There are many benefits to shooting and training with a laser:
- If you find yourself in a low-light situation, the illumination of the laser can give you a better sight picture.
- A laser sight tells you exactly where your shot will go.
- Merely pointing a laser at a threat may be enough to stop the threat without having to pull the trigger.
- Lasers give you a quick sight picture.
- Lasers provide instant feedback when dry-fire training, and they make dry-firing much more fun.
That said, there are also some misconceptions about lasers:
- A laser will give away my location. Well, maybe…and if we’re talking about using lasers during military operations, it may be a valid point. However, if I wake to a home invasion, my yelling at the intruder that I’ve called 911 and that I will defend myself will also give away my location. Besides, modern lasers are not like what you see in movies: They do not create a visible line between the gun and the aim point. Any perceptible beam is only visible because of air contaminants, such as dust or smoke.
- You need more training if you need to rely on a laser. Using a tool that provides a faster sight picture and shows you exactly where your shot will go hardly makes you a terrible shooter. Most people with this train of thought have never tried shooting with a laser.
- What happens when your battery runs out? Two words: personal responsibility. If you’re shooting with a laser, you’ll always want to make sure your laser has fresh batteries so that when you need it, it will turn on. Most lasers today have a very long battery life and an automatic shutoff feature (the Spartan automatically shuts off after 10 minutes of inactivity). It’s up to you to make sure your lasers work, but don’t forget we’re not talking about a scope; your gun will still have iron sights on top. If in doubt, why not put some night sights on your gun in addition to the laser. (Safety first!)
The list of responses and/or questions as to why you choose to train and shoot with a laser never ends. I find that 9 times out of 10, the people who make negative comments are the ones who haven’t trained or shot while using a laser.
It’s now commonplace to purchase a pistol with a laser already integrated. Most manufacturers work with the leading laser manufacturers and have worked their designs flawlessly into the frame of the gun. They’re so well designed you don’t feel any extra bulk in the grip, even though that’s generally where the laser is based. Guide-rod lasers and grip lasers are also readily available if you want to retrofit your pistol. These are easily installed at home, without the need for a gunsmith. Guide-rod lasers are manufactured specifically for certain pistols, ensuring proper fit. And then there’s the new LaserMax Spartan, which is now available in a laser and light combination. The Spartan will fit on almost any semi-automatic pistol by connecting to your preferred location on the bottom rail. If you’re a revolver fan, No worries—LaserMax makes lasers for wheel-guns, too.

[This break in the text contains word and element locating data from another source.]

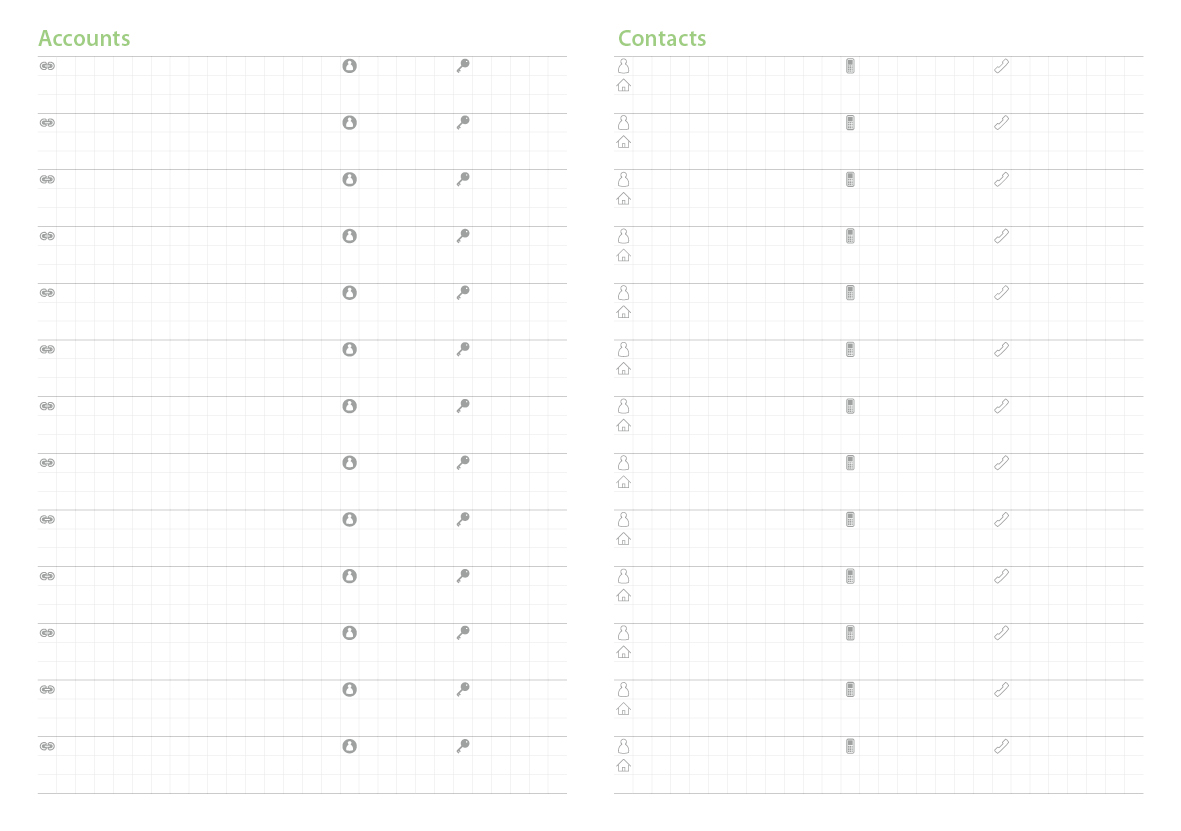This screenshot has height=831, width=1181.
Task: Click the Accounts heading
Action: [84, 38]
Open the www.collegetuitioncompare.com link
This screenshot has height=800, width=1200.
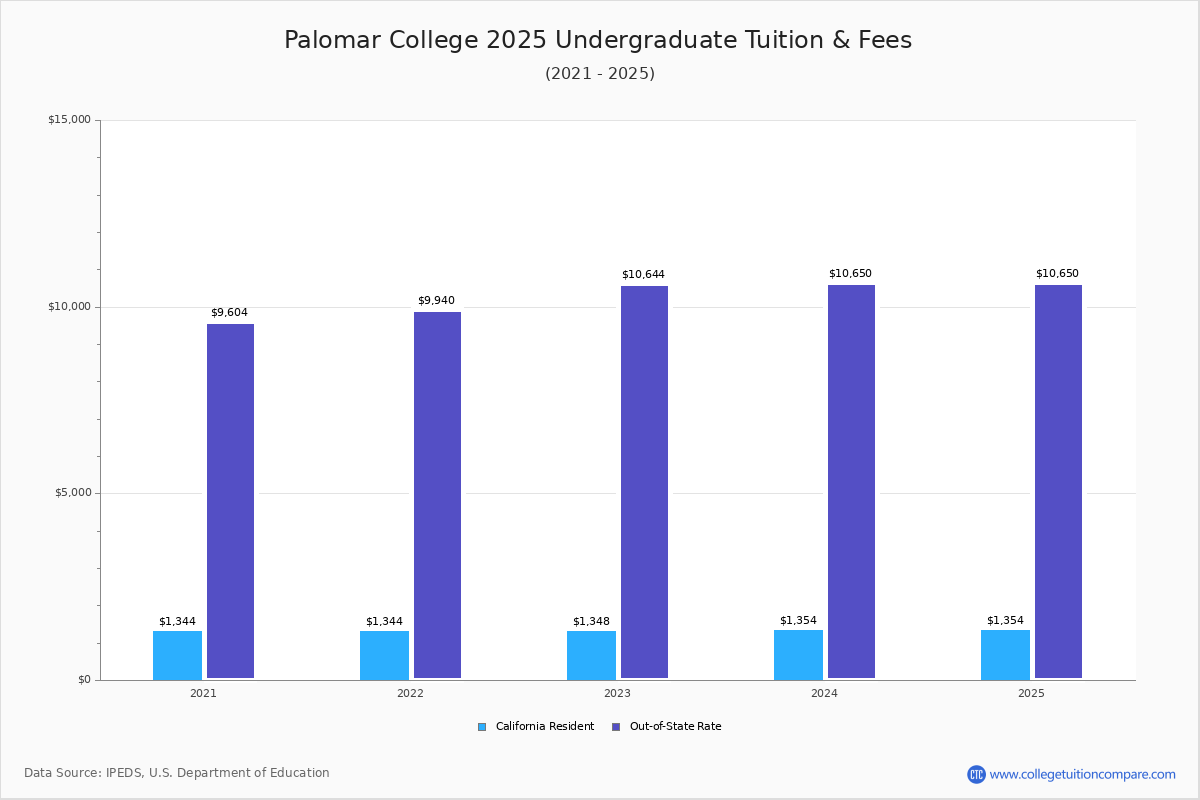pos(1082,774)
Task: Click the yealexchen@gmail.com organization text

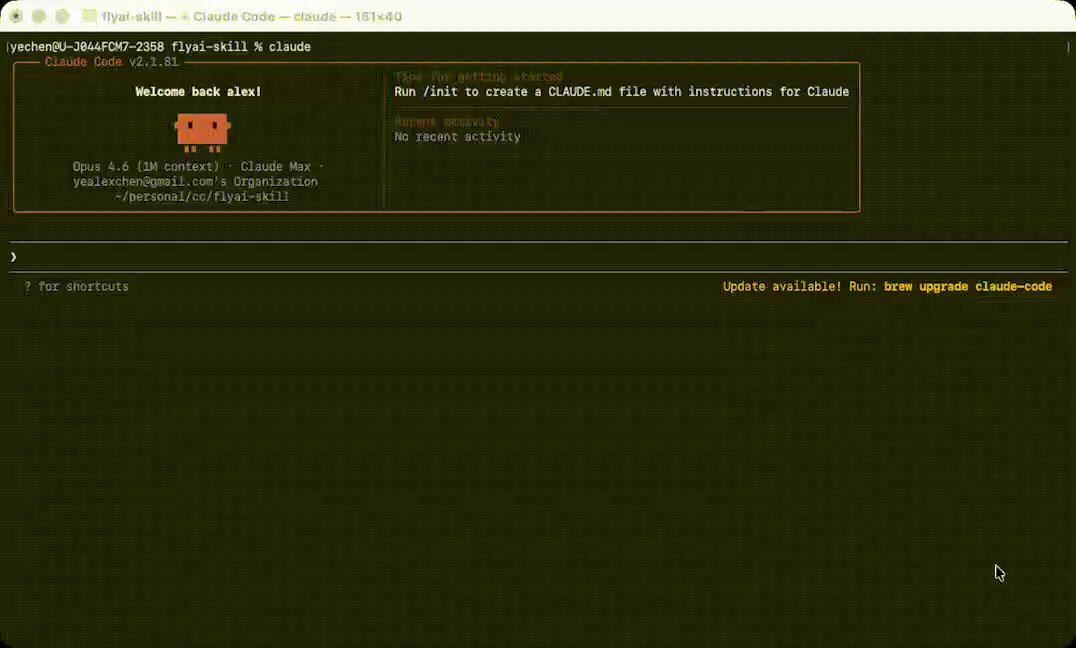Action: [x=195, y=182]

It’s impossible to say whether a green or red laser would work better for you. Variations in the human eye, degrees of color blindness, and other vision issues can affect how an individual perceives light, color and, ultimately, which laser they can see better. Both colors have benefits and work well. Either color is better than not having one.
Whether you’re purchasing a pistol with an integrated laser or buying an accessory laser for your existing handgun, rifle or even shotgun, that tiny beam of red or green light can be a terrific aid to your shooting and your safety. Do your research and see which color laser is best for you. Then grab one and start training.
It used to be red that meant stop. Now, according to companies like LaserMax, green means stop, too.